Treasury Auctions (5,7,10,20,30 year)

We have two things taking place this afternoon that we will be watching, starting with the results of today’s 20-year Treasury Bond auction at 1:00 PM ET. If investor demand was strong, we could see the broader bond market improve and mortgage rates move slightly lower during early afternoon trading. On the other hand, a lackluster interest could pressure bonds and lead to a slight upward revision to rates before the end of the day.

Medium


Unknown


FOMC Meeting Minutes

The second afternoon event will be the release of the minutes from last month’s FOMC meeting. Market participants will be looking for how Fed members voted during the last meeting and any comments about inflation and future monetary policy moves. Since the minutes will be released at 2:00 PM ET, if there is a market reaction to them it will be evident during mid-afternoon trading. This is one of those events that can cause significant movement in rates after its release or be a non-factor. Therefore, be prepared for a move, but not surprised if the impact on rates is minimal.

Low


Unknown


Weekly Unemployment Claims (every Thursday)

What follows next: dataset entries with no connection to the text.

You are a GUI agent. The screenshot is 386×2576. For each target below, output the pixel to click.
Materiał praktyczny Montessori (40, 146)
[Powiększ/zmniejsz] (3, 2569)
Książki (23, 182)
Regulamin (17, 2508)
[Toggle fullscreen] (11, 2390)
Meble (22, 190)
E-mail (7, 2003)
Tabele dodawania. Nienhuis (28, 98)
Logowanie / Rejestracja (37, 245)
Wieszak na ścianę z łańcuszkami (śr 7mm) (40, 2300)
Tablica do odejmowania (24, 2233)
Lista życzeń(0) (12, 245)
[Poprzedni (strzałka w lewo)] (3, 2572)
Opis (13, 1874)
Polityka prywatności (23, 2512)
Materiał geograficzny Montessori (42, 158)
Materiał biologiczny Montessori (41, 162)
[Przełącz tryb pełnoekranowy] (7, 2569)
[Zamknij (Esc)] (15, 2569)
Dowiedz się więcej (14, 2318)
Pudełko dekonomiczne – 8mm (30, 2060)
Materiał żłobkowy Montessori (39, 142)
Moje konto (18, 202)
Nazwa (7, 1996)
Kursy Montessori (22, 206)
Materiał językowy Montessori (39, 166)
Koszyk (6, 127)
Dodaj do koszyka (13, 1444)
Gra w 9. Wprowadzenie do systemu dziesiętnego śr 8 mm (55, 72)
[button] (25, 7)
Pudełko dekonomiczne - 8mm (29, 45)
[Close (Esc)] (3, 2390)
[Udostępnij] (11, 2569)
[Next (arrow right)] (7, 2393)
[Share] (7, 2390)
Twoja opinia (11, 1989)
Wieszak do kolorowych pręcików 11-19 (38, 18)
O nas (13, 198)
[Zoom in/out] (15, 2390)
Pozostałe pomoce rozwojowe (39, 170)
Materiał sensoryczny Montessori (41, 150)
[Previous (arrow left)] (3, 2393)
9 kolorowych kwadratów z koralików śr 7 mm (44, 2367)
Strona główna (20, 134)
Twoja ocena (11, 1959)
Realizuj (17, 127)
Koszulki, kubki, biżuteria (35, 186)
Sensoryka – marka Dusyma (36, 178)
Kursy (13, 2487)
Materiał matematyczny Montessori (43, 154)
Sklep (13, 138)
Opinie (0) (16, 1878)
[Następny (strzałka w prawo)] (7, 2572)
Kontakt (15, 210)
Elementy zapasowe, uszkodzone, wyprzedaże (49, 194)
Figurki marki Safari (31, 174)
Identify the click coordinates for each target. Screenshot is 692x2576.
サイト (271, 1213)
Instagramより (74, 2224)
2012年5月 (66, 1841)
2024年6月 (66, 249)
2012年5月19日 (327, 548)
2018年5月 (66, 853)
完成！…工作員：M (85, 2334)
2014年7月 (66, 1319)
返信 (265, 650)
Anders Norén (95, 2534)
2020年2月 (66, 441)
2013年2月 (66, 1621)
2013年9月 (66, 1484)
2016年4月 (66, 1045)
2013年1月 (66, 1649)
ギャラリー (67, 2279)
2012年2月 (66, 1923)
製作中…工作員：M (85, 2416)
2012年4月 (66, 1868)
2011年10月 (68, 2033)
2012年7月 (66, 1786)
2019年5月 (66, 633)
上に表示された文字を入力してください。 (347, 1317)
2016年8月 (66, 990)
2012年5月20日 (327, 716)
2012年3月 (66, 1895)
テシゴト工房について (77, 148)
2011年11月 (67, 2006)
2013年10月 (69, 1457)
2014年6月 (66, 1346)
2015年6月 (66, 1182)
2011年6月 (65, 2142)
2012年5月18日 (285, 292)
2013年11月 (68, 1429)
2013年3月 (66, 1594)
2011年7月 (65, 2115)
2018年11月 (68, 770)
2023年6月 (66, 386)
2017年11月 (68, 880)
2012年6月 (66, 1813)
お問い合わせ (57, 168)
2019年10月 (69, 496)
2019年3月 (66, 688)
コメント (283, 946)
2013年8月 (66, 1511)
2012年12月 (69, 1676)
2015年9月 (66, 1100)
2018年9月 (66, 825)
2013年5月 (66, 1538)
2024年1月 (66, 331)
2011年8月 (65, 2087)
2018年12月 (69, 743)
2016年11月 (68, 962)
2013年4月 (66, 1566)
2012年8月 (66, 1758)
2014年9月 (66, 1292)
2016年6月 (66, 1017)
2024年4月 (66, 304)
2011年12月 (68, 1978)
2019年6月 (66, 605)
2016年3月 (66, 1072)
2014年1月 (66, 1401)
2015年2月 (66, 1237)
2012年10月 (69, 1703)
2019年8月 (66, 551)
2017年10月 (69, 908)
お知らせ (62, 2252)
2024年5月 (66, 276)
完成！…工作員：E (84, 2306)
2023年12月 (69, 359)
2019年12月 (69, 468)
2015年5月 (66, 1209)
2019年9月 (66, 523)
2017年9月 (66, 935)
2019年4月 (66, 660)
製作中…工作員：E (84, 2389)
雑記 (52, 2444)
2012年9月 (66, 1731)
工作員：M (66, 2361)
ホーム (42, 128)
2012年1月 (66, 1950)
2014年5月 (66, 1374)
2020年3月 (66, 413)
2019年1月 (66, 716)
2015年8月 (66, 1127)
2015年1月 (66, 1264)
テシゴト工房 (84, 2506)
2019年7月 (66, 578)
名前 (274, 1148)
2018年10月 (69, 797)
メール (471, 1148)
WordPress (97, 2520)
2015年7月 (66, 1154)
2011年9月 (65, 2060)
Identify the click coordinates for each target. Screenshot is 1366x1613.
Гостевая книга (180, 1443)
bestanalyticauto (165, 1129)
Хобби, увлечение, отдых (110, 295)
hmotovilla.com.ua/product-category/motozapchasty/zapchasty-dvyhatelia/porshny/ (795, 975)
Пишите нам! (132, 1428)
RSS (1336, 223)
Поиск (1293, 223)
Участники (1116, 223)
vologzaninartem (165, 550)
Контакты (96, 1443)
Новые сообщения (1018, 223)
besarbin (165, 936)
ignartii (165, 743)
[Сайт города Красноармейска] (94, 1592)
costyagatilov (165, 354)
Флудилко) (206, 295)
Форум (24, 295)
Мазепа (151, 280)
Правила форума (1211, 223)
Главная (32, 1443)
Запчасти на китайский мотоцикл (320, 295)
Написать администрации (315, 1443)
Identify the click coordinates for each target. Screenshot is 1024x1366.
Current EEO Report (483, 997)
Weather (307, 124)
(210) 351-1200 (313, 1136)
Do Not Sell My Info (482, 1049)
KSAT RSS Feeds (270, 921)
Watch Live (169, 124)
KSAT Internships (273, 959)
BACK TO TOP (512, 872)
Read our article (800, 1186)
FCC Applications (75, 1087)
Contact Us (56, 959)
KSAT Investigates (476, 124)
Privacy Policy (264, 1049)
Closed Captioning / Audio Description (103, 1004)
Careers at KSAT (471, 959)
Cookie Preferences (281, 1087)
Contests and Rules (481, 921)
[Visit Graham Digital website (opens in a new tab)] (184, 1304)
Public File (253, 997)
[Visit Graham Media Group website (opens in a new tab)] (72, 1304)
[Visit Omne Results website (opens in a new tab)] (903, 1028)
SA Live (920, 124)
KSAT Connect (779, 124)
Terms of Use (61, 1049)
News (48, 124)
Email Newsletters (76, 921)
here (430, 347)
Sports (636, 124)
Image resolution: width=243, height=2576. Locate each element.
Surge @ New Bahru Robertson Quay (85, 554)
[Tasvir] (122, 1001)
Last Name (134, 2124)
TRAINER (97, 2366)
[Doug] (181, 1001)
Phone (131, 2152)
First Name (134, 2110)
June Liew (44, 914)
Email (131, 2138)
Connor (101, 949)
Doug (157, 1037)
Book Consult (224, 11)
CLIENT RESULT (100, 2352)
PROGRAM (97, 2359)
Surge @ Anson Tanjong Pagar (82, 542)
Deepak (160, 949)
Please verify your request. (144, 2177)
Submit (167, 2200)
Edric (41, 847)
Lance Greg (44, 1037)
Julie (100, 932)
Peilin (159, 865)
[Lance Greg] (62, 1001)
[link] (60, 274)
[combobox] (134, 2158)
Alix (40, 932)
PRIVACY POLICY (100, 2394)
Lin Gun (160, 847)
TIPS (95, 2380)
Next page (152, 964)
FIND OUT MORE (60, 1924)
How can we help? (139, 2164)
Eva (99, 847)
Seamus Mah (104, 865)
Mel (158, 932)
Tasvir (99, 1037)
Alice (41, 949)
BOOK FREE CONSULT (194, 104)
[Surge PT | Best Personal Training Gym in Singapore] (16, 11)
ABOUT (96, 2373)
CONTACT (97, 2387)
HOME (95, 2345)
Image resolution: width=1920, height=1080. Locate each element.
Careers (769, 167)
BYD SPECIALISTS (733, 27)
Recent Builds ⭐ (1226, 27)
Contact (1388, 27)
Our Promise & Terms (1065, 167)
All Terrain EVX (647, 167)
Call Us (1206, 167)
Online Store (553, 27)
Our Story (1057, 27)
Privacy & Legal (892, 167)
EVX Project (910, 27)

Tomorrow has three pieces of economic data for the markets to digest. The first is last week’s unemployment figures at 8:30 AM ET. They are expected to show 266,000 new claims for benefits were filed during the week. Since rising claims are a sign of employment sector weakness that makes bonds more attractive to investors, a larger number would be good news for rates.

Medium


Unknown


Leading Economic Indicators (LEI) from the Conference Board

Next up will be July's Leading Economic Indicators (LEI) at 10:00 AM ET. The Conference Board, who is New York-based business research group, is expected announce a 0.5% decline from June. The indicators attempt to predict economic activity over the next several months, so a larger decline would be considered favorable for rates. Bonds tend to thrive in weaker economic conditions, leading to lower yields and mortgage rates.

Medium


Unknown


Existing Home Sales from National Assoc of Realtors

July's Existing Home Sales report is tomorrow’s third report, also coming at 10:00 AM ET. The National Association of Realtors will give us this measurement of housing sector strength. It covers a high percentage of all home sales in the U.S., but usually does not have a major influence on bond trading and mortgage rates unless it varies greatly from analysts' forecasts. It is expected to show a decline from June's sales, meaning the housing sector softened a little last month. A weakening housing sector makes broader economic growth less likely. Accordingly, the lower the number of sales, the better the news it is for mortgage rates.

Float / Lock Recommendation

If I were considering financing/refinancing a home, I would.... Lock if my closing was taking place within 7 days... Lock if my closing was taking place between 8 and 20 days... Float if my closing was taking place between 21 and 60 days... Float if my closing was taking place over 60 days from now... This is only my opinion of what I would do if I were financing a home. It is only an opinion and cannot be guaranteed to be in the best interest of all/any other borrowers.